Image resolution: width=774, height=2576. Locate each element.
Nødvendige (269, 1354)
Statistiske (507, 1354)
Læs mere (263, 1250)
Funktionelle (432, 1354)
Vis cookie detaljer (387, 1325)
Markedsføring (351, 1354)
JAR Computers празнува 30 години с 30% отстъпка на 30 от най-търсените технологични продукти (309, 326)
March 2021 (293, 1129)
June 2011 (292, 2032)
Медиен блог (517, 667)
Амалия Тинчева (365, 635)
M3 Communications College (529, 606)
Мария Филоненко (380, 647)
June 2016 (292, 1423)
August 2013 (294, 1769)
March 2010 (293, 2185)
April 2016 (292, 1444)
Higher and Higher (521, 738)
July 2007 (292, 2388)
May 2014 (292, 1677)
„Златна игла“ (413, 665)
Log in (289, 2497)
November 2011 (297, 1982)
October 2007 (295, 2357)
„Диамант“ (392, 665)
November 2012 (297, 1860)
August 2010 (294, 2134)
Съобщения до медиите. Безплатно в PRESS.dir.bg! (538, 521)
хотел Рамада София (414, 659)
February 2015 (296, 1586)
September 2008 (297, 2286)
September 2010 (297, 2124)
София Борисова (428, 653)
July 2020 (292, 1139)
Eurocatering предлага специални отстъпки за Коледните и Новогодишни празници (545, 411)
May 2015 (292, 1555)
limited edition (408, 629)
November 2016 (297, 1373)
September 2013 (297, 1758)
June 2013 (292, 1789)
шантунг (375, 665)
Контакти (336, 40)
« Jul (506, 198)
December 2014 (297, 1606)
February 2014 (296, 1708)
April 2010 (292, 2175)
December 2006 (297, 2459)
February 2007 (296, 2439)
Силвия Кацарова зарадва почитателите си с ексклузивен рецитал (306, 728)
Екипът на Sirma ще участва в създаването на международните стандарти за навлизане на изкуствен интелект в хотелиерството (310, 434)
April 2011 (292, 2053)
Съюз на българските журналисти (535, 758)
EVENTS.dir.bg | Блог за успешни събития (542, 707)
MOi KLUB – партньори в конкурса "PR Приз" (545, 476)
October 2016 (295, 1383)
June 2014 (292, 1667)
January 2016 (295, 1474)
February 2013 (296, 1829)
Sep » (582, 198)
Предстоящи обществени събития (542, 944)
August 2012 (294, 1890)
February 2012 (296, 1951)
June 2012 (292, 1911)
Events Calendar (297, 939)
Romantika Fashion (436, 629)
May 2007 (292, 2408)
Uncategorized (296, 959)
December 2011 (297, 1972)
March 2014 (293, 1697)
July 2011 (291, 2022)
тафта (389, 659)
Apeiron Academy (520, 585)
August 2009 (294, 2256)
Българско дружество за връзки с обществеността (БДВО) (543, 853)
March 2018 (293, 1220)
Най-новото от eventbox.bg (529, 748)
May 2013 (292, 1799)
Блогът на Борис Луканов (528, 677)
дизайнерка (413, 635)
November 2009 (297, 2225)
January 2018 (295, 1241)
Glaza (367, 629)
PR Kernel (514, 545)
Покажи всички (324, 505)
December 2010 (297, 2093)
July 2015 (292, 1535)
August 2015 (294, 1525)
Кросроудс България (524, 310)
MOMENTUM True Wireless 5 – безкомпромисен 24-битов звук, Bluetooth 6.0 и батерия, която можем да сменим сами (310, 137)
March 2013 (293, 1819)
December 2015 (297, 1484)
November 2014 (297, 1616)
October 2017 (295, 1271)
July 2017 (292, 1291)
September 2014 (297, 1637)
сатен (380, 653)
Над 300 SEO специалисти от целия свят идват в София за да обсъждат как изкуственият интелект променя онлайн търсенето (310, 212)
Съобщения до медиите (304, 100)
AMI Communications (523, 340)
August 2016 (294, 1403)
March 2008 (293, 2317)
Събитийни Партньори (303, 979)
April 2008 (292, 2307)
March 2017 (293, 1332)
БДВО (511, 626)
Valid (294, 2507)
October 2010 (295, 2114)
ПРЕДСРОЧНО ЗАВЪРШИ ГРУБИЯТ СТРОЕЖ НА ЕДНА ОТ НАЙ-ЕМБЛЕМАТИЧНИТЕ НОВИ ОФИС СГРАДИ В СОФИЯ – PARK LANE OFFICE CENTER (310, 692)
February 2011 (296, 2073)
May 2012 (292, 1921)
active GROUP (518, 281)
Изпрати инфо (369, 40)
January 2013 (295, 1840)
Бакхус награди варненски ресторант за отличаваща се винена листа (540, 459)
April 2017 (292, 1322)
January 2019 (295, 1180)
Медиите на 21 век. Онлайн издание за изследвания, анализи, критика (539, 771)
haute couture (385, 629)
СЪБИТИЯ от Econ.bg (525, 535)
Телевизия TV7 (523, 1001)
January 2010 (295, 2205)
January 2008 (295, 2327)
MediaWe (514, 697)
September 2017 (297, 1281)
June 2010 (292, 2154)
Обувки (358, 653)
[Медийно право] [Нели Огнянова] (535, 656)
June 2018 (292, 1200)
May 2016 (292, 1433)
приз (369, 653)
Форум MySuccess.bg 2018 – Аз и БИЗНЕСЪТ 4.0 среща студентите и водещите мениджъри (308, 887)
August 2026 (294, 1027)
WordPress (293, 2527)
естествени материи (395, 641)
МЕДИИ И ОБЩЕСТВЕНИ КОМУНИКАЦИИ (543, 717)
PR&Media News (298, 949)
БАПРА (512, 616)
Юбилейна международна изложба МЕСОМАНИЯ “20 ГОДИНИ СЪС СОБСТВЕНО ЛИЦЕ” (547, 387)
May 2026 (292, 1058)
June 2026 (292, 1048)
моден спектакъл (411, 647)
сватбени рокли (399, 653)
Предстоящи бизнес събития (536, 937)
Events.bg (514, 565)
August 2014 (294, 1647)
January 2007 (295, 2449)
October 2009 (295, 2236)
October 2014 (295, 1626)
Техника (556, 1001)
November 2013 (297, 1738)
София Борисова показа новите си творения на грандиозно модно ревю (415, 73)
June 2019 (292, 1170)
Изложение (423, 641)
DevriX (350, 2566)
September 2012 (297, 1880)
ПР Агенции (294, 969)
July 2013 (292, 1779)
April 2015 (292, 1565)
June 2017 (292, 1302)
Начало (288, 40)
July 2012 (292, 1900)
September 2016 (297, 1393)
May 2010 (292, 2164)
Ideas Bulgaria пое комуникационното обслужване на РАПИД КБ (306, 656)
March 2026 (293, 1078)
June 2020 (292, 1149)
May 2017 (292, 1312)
-------
TASK REQUIREMENTS:
Find every line of the data that includes the string "November". Copy each of those lines.

TASK OUTPUT:
November 2011 (297, 1982)
November 2012 (297, 1860)
November 2016 (297, 1373)
November 2009 (297, 2225)
November 2014 (297, 1616)
November 2013 (297, 1738)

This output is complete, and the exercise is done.